Ce n’est pas de sa faute, à Alexandre Cammas, mais il se fait qu’à la même époque, la culture électro faisait beaucoup dans le raplapla (Krüder Und Dorfmeister, ce genre…) et qu’ouvraient aussi à Paris des restaurants comme le Spoon, le Fox et le Man Ray, aux commandes desquels on retrouvait éventuellement d’anciens gérants de discothèques ou, en tous cas, des patrons bien décidés à proposer à un public 30/40 quelque peu lassé des boîtes de nuit des endroits où continuer à se montrer, à flamber et, même, à écouter des DJs passer une musique d’ambiance qui ne soit pas considérée comme ringarde. Autrement dit, l’intérêt de la première génération des clubbeurs house/techno pour la bouffe correspond tip-top à une période d’embourgeoisement général de la scène, l’heure des premiers moutards, du cocooning, de cette volonté de se sentir bien qui traduit en fait pas grand-chose d’autre qu’une ENOOOORME descente, if you know what i mean… J’avais moi-même 30 ans à l’époque, moi-même un orteil dans la critique gastronomique et déjà, tout cela me semblait relever des Ténèbres les plus noires. Toute cette cuisine fusion ridicule, cette lounge-music pourrie, le bling ostentatoire, les mecs qui bouffent des repas à 120 euros la tête en t-shirts SuperDiscount sous le veston. Certes le Fooding était habité d’intentions bien plus nobles que ce bas mercantilisme horeca mais n’empêche, je le percevais surtout comme relevant d’un art sournois de détourner les gens des choses essentielles (la contre-culture, l’utopie sociale, la musique…) pour plutôt leur vendre, littéralement, de la soupe.

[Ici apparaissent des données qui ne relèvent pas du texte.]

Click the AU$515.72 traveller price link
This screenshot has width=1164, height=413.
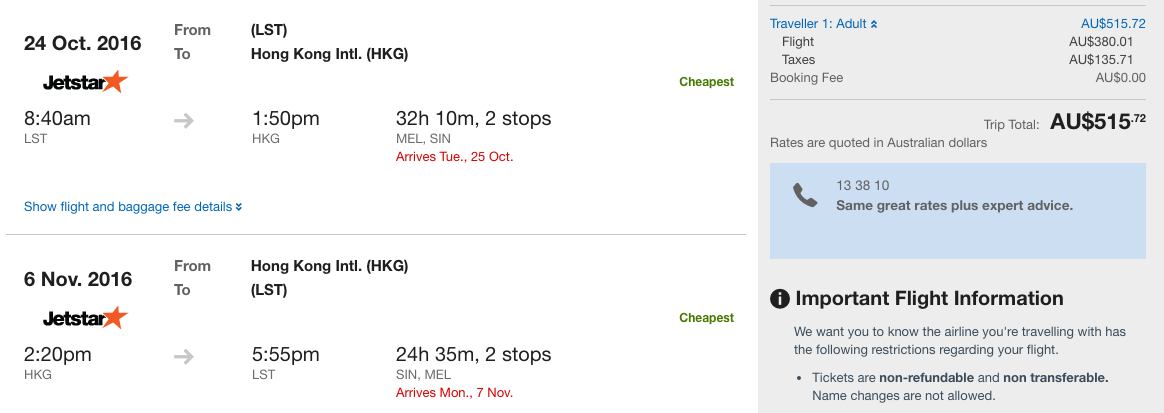pos(1113,24)
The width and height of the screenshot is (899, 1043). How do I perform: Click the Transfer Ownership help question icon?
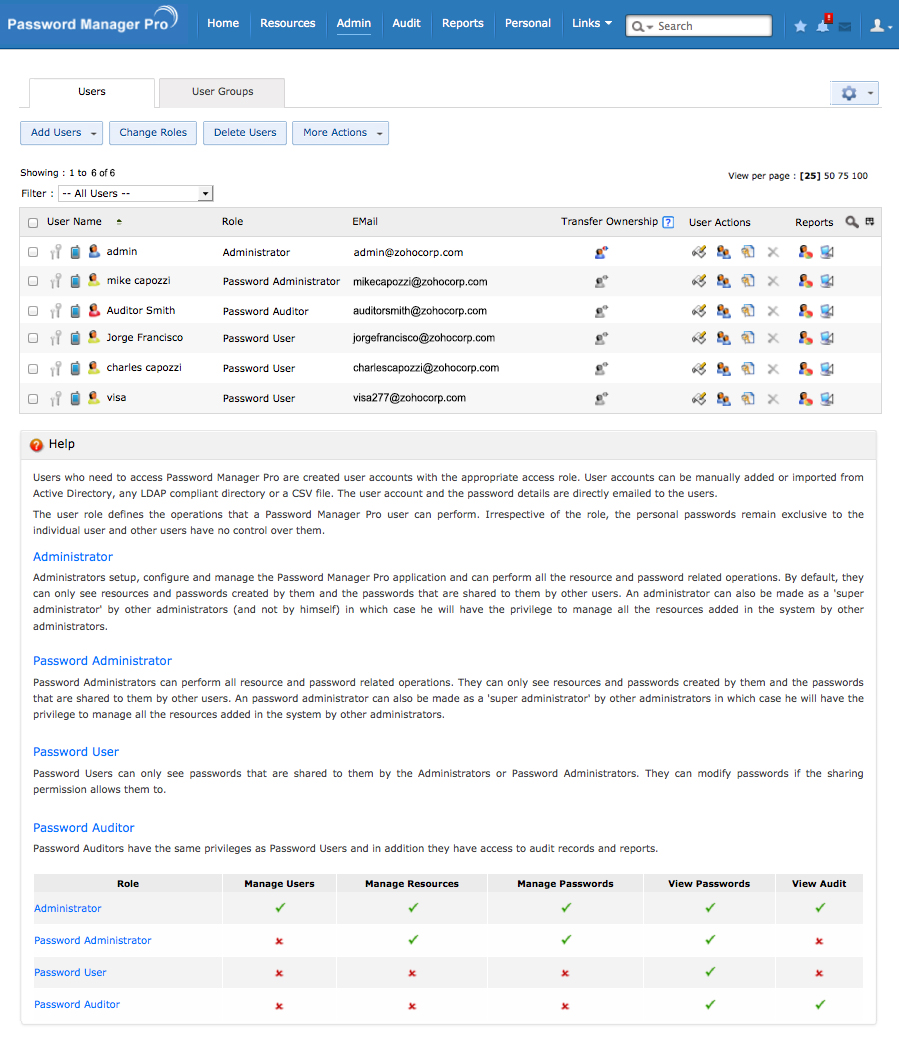pos(668,222)
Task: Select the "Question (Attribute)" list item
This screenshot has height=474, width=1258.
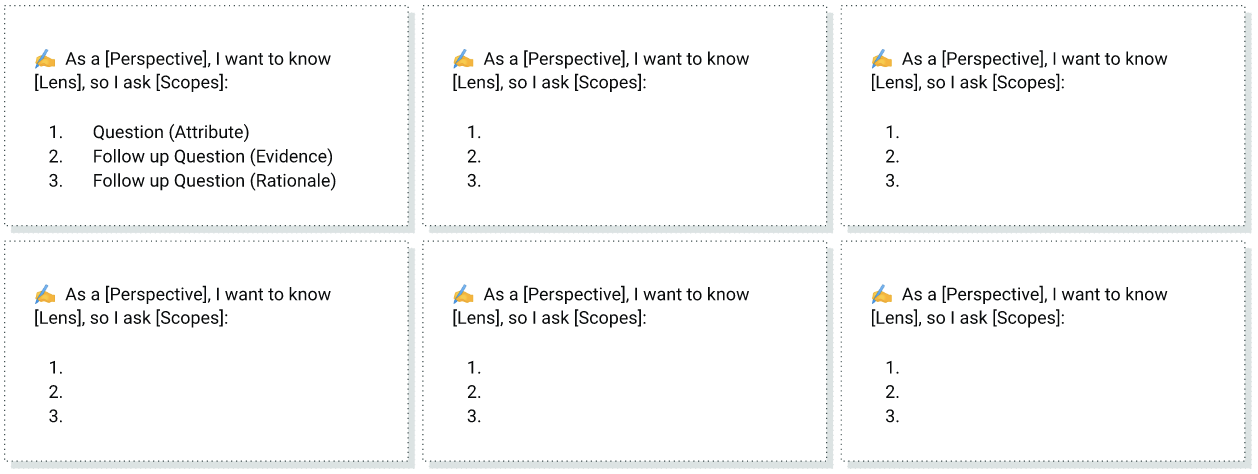Action: (x=171, y=132)
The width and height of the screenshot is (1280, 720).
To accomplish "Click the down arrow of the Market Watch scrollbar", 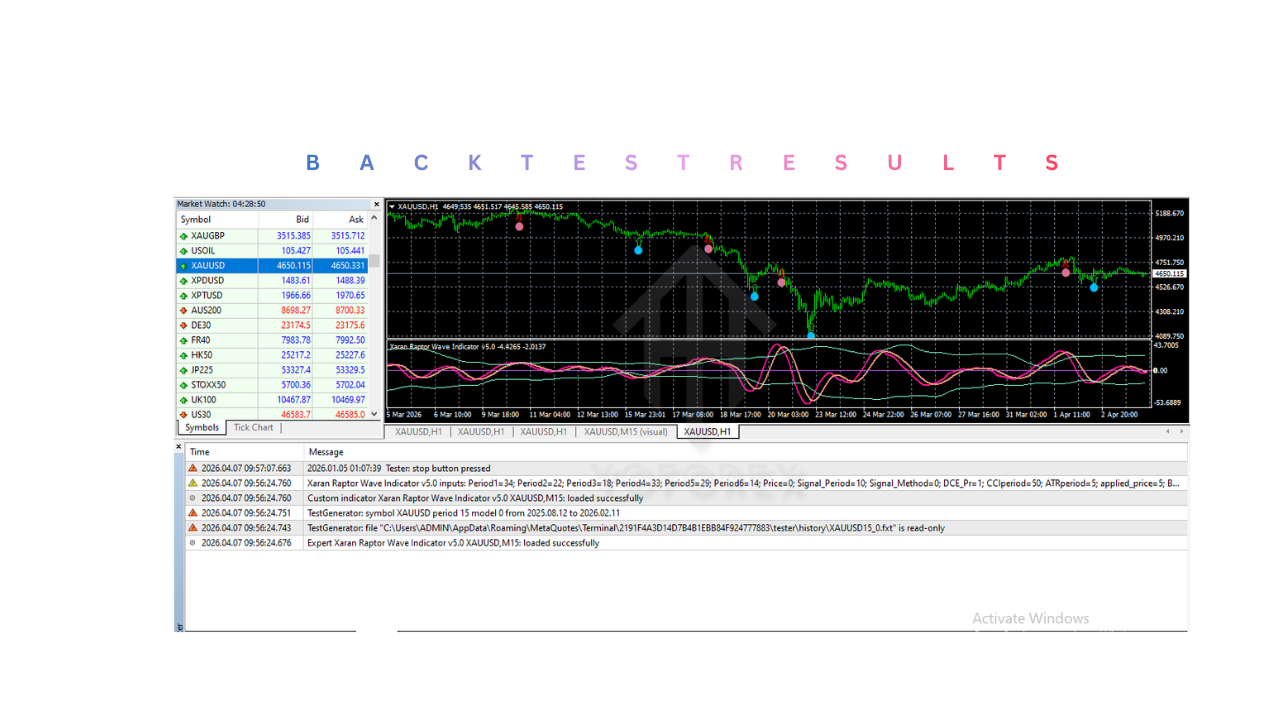I will click(375, 414).
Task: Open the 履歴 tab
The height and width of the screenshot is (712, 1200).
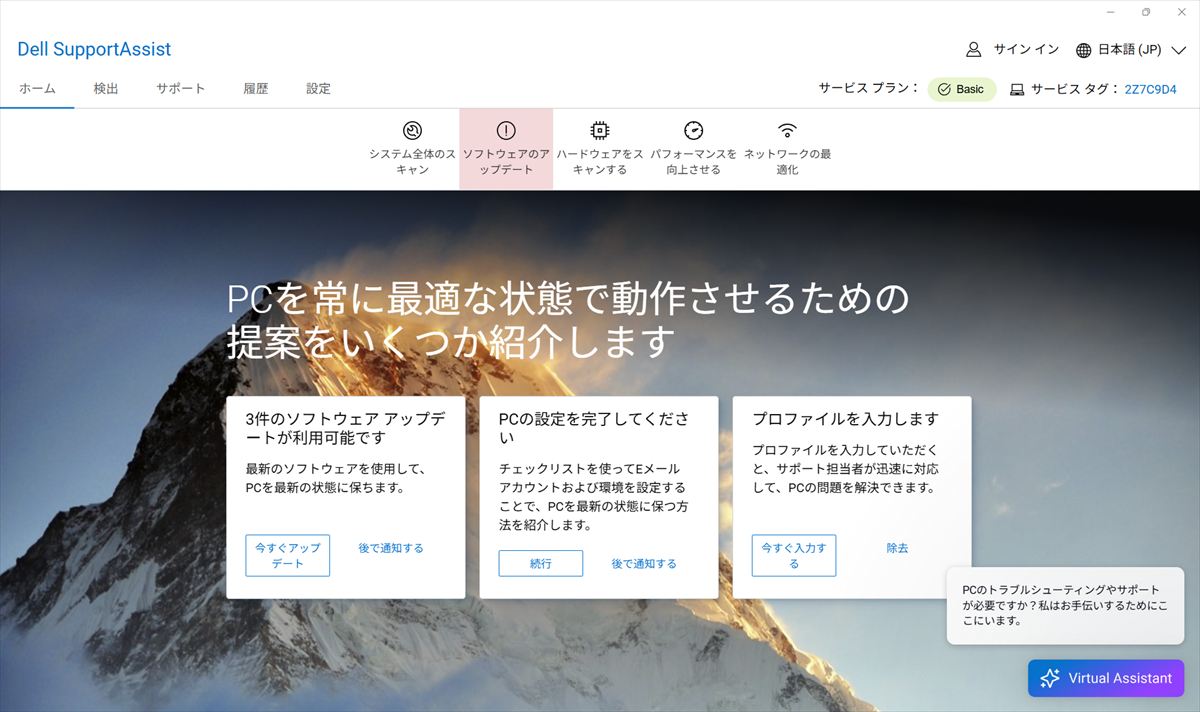Action: 256,88
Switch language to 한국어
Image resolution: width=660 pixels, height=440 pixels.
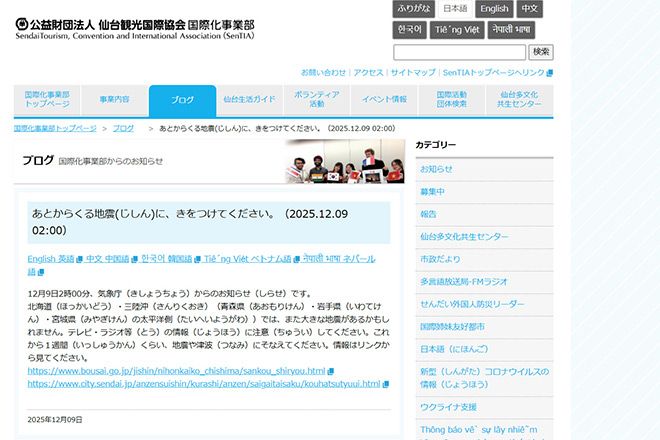tap(408, 30)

Je le reconnais: ma vision est faussée, partisane, celle d’un gamin des seventies qui trouvait sexy l’idée de science-fiction de se nourrir exclusivement de pilules pour ne plus perdre son précieux temps à manger. N’en demeure pas moins que mon impression de vivre dans une société où la culture dominante tourne essentiellement autour de la bouffe est bien réelle et ça me dérange vraiment. Signe de ces temps gourmands: une considérable énergie humaine gaspillée à penser quoi se foutre dans le bedon et comment en parler autour de soi, des chefs comme Jamie Oliver et Gordon Ramsay qui paraissent plus fondamentalement rock and roll que ce guignol de Marylin Manson et une super émission télévisée culturelle comme Tracks diffusée à des horaires impossibles alors que l’on peut tomber sur un programme culinaire dès que l’on allume le poste, en journée comme tard la nuit. Autant dire que la gastronomie, c’est bien joli, mais que lorsqu’elle occupe à ce point les esprits, c’est qu’il y a vraiment une couille dans le potage.